The Lawrence Alternative High School will be closed at the end of the school year, officials have announced.
After 30 years, the program no longer will be housed in its own facility, 2600 W. 26th St. Next school year, all the students, along with parts of the program, will be integrated into Free State and Lawrence high schools.
Lawrence Supt. Randy Weseman said he decided to make the changes based on costs, student performance and two years of study.
"This decision was made based on research and facts and what we think will be best for the kids," said Weseman, who began his career teaching at the alternative high school. "This program may have worked in the past. But it isn't working for us now, and we have to address the problem."
While Weseman brought up the change at the Nov. 22 school board meeting, letters were sent to parents this week explaining the decision, as well as e-mails to district staff.
The decision has left the 79 students in the program rattled and caused concern among the school's staff.
The program generally has about 120 students, who are referred to the program through a counselor and administrators. Students at the school are there for a variety of reasons. Some fell behind in class work because of illness. Others had truancy issues. And for some, the regular classroom setting just wasn't a good fit.

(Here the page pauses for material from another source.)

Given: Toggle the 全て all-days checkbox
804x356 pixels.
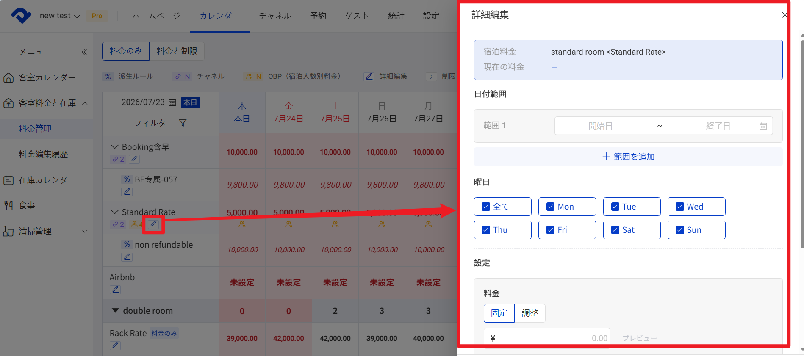Looking at the screenshot, I should (x=486, y=207).
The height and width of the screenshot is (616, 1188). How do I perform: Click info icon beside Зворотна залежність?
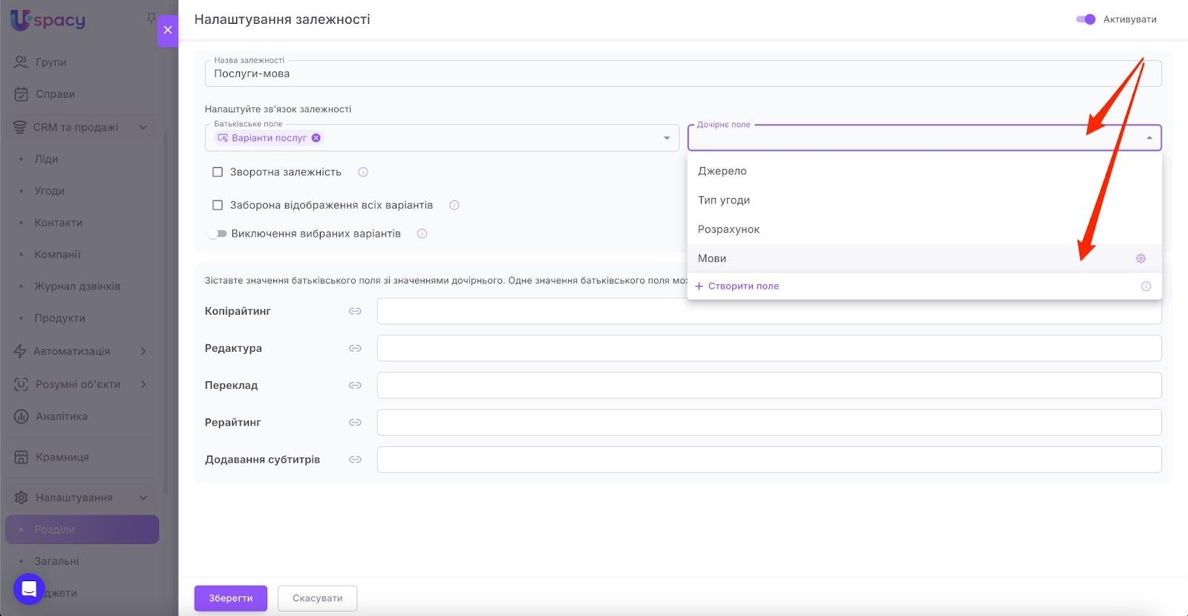(x=363, y=172)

"I'm saddened by this change," said teacher Laura Porter. "I'm worried that this change is going to happen and that there won't be enough support in place to get these kids through, especially during the transition."
Students interviewed said they thought the decision was a bad one.
"It's just really disappointing to see this," said Nick Clowers, 18. "I don't think any of us see this as being a good idea."
Weseman said he understood people being upset. But he said the district wasn't getting good enough assessment results from students to justify the $750,000 annual cost of keeping the school.
Fewer than 10 percent of the students in the program were reaching levels needed on state math and reading assessments, he said.
"We have a good staff working there," Weseman said. "This isn't about them. This is about the program, and this is about making sure we give students the tools they need to succeed."
He said integrating the alternative program into LHS and FSHS would allow its students access to a gym, better library and more learning opportunities. At the same time, students not currently in the alternative high school program could receive additional support they need to succeed.
"We know that there are kids who aren't doing well in the main high schools who could really benefit from this," said school board president Leni Salkind.
Weseman said that while he could shut down the program without a vote by the board, he wouldn't tell members they couldn't.
But the four board members interviewed Thursday said they didn't think a vote was necessary.
"I'm comfortable with the decision," said board member Rich Minder. "The superintendent and the other people in administration are the experts in education. We rely on them to make decision in programming. Those of us on the school board, we're not all experts in educational programming."
Board members Cindy Yulich, Austin Turney and Salkind agreed. Board members Sue Morgan, Leonard Ortiz and Linda Robinson weren't readily available for comment.
Turney noted closing LAHS was one of the biggest program changes he had seen during his time on the school board.
"This is not a decision of the board," he said. "It's a decision of the superintendent and his staff. But since this is a relatively significant change, I am sure the board will observe it closely."
Weseman spoke with board members individually about his plan to change the design of the alternative high school program.
Board members started fielding questions about the alternative program when Weseman mentioned at the Nov. 22 board meeting that he intended to end the program as it currently exists.
Salkind said she fully supported Weseman's decision.
"I think it's going to be a very positive change, and until people can see it, they may be leery of it," she said. "But I really believe that we will see the change and it will be beneficial to the students."
Note: This is not a scientific poll. The results reflect only the opinions of those who chose to participate.
Yulich agreed. She said while the alternative high school program hadn't always been at the center of discussions, school board members had talked a lot about learning communities and making sure children learn.
"I see this as part of that commitment," she said.
Details on how programs will be set up at the two main high schools are being worked on by the principals at FSHS and LHS along with other school staff members.
A presentation about the revamped alternative program will be made to the board in the spring, Weseman said.
The plan at this time includes:
- Expanding in 2005-2006 the Lawrence Virtual School to provide online schooling for high school students. Currently the virtual school is for students in kindergarten through eighth grade,
- Incorporating resources available through the LAHS program into the two high schools.
- Exploring expansion of the Lawrence Diploma-Completion Program to provide services for students who need additional credits to graduate.
- Allocating additional support to Lawrence and Free State high schools as staff develop programs to improve student achievement.
Weseman said all staff members with the program will be reassigned to Free State or Lawrence high schools.
What will happen to the portables and the building that houses the alternative school hasn't been determined.